### Exercise instructions
a) In the security blog excerpt, what did Vint Cerf reportedly say he would add if he were redesigning the internet?
b) Extend the security blog excerpt past its final sentence, keeping its voice and its skeptical take on Vint Cerf's remark.

### Text excerpt
--- START ---
I mean, I’m not annoyed that BNY Mellon treated my information negligently. Oh, no. I expect that. I am a little annoyed that having done so, they offered me a year of “monitoring” rather than prevention. I’m annoyed that it’s a year, when there’s no evidence that risk of harm falls after a year. And I’m annoyed that the company offering monitoring doesn’t bother to get the little things right.

[Update: This may be a broader issue of all non-EV certs being treated like this. I admit, I rarely check because I rarely care. But when I do care, I reasonably expect it to be done right.]

Security is About Outcomes, FISMA edition

Over at the US Government IT Dashboard blog, Vivek Kundra (Federal CIO), Robert Carey (Navy CIO) and Vance Hitch (DOJ CIO) write:

the evolving challenges we now face, Federal Information Security Management Act (FISMA) metrics need to be rationalized to focus on outcomes over compliance. Doing so will enable new and actionable insight into agencies’ information and network security postures, possible vulnerabilities and the ability to better protect our federal systems.
(“Moving Beyond Compliance: The Status Quo Is No Longer Acceptable”)

I’m tremendously excited to see this because back in April I wrote “Security is about outcomes, not about process.” I don’t know that I can claim credit for this, but it’s nice to see how far the meme has gone.

Rebuilding the internet?

Once apon a time, I was uunet!harvard!bwnmr4!adam. Oh, harvard was probably enough, it was a pretty well known host in the uucp network which carried our email before snmp. I was also harvard!bwnmr4!postmaster which meant that at the end of an era, I moved the lab from copied hosts files to dns, when I became adam@bwnmr4.harvard…wow, there’s still cname for that host. But I digress.


Really, I wanted to talk about a report, passed on by Steven Johnson and Gunnar Peterson, that Vint Cerf said that if he were re-designing the internet, he’d add more authentication.

And really, while I respect Vint a tremendous amount, I’m forced to wonder: Whatchyou talkin’ about Vint?


I hate going off based on a report on Twitter, but I don’t know what the heck a guy that smart could have meant. I mean, he knows that back in the day, people like me could and did give internet accounts to (1) anyone our boss said to and (2) anyone else who wanted them some of this internet stuff and wouldn’t get us in too much trouble. (Hi S! Hi C!) So when he says “more authentication” does that mean inserting “uunet!harvard!bwnmr4!adam” in an IP header? Ensuring your fingerd was patched after Mr. Morris played his little stunt?
--- END ---
### Dataset extract
--- START ---
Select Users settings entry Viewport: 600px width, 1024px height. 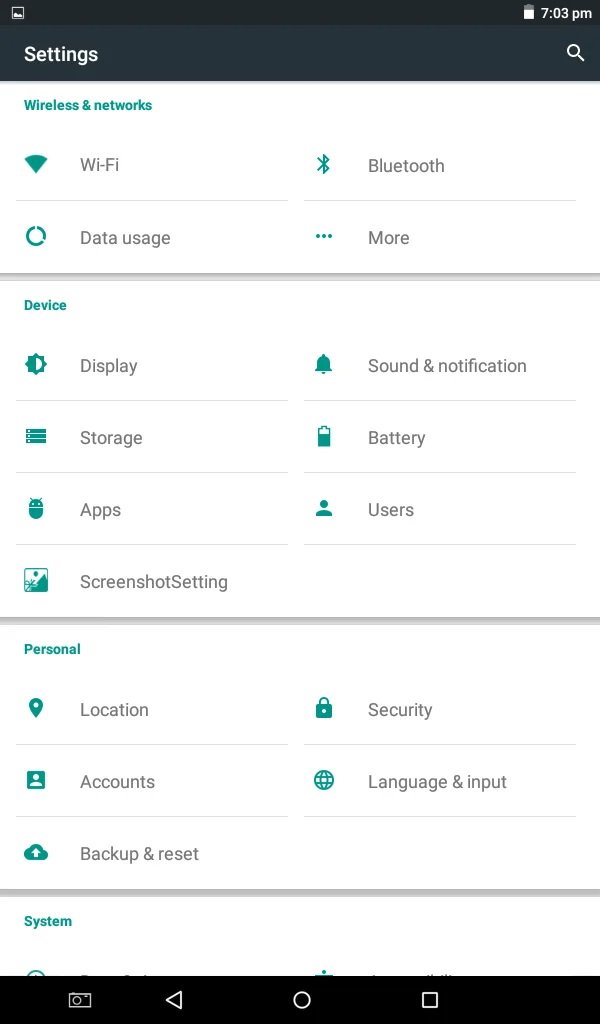(440, 509)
--- END ---
### Responses per task
a) More authentication.

b)
But more to the point, authentication is a cost. Setting up and managing authentication information isn’t easy, and even if it were, it certainly isn’t free. Even more expensive than managing the authentication information would be figuring out how to do it. The packet interconnect paper (“A Protocol for Packet Network Intercommunication,” Vint Cerf and Robert Kahn) was published in 1974, and says “These associations need not involve the transmission of data prior to their formation and indeed two associates need not be able to determine that they are associates until they attempt to communicate.” That was before DES (1975), before Diffie-Hellman (1976), Needham-Schroeder (1978) or RSA. I can’t see how to maintain that principle with the technology available at the time.

When setting up a new technology, low cost of entry was a competitive advantage. Doing authentication well is tremendously expensive. I might go so far as to argue that we don’t know how fantastically expensive it is, because we so rarely do it well.

Not getting hung up in easy problems like prioritization or hard ones like authentication, but simply moving packets was what made the internet work. Allowing new associations to be formed, ad-hoc, made for cheap interconnections.

So I remain confused by what he could have meant.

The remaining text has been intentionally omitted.